Ascension St. Vincent covered entities experienced $29.7 million in savings from the 340B program in FY2021.
Without the 340B program, the system’s Joshua Max Simon Primary Care Center would not be able to provide its patients the prescription medications they need at a cost they can afford.
In addition to covering the cost of medications, the center’s 340B benefits fund:
- Clinical pharmacists who educate medical residents and serve patients through disease-specific education, medication therapy management and anticoagulation services.
- Clinical pharmacists who help manage patients’ care through collaborative drug therapy management protocols, helping physicians manage a greater workload, while providing excellent care to patients.
- Education for pharmacists-in-training on providing the best care to those who are poor and vulnerable, including the creation of a community-based pharmacy residency to train two providers each year to better serve patients in the community.
Programs enabled by 340B benefits:
- Joshua Max Simon Primary Care Center: serves more than 58,000 patients and fills more than 35,000 prescriptions; 94 percent of patients served were uninsured, underinsured or eligible for public assistance programs. Patients are charged on a sliding scale and most of those served pay only 20 percent of the 340B discounted price.

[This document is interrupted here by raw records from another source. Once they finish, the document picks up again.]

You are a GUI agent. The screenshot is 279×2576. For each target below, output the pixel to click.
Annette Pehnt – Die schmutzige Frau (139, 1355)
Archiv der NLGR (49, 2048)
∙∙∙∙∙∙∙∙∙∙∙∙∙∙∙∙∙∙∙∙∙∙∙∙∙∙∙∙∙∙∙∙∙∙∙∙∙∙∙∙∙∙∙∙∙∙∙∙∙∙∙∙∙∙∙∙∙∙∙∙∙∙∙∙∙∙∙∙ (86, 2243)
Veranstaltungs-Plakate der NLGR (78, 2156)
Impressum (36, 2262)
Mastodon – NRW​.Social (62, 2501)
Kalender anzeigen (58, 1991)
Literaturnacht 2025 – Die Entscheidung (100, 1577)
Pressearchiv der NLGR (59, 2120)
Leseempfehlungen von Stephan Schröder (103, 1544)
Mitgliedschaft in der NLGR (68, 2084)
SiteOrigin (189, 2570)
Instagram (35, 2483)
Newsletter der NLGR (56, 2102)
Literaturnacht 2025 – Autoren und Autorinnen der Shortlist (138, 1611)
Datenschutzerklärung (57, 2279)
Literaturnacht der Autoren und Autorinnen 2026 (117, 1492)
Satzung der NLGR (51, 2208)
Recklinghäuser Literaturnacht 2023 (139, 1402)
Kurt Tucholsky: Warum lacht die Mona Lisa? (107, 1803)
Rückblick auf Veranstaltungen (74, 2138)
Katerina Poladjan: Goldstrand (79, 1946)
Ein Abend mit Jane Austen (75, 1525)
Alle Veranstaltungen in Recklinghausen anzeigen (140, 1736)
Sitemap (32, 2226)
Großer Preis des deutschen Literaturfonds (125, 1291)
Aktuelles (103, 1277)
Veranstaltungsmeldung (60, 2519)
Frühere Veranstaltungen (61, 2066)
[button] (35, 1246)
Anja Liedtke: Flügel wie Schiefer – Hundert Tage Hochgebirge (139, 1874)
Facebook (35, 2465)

- Charitable pharmacies: operates two Dispensary of Hope locations serving uninsured populations with free medication across the state.
- Community-based pharmacy residency program: trains two pharmacy residencies each year to better serve patients in the community.
- Medical Mission at Home: historically held at least annually at multiple locations across the state, the event provides free medical, vision and dental services to those in need.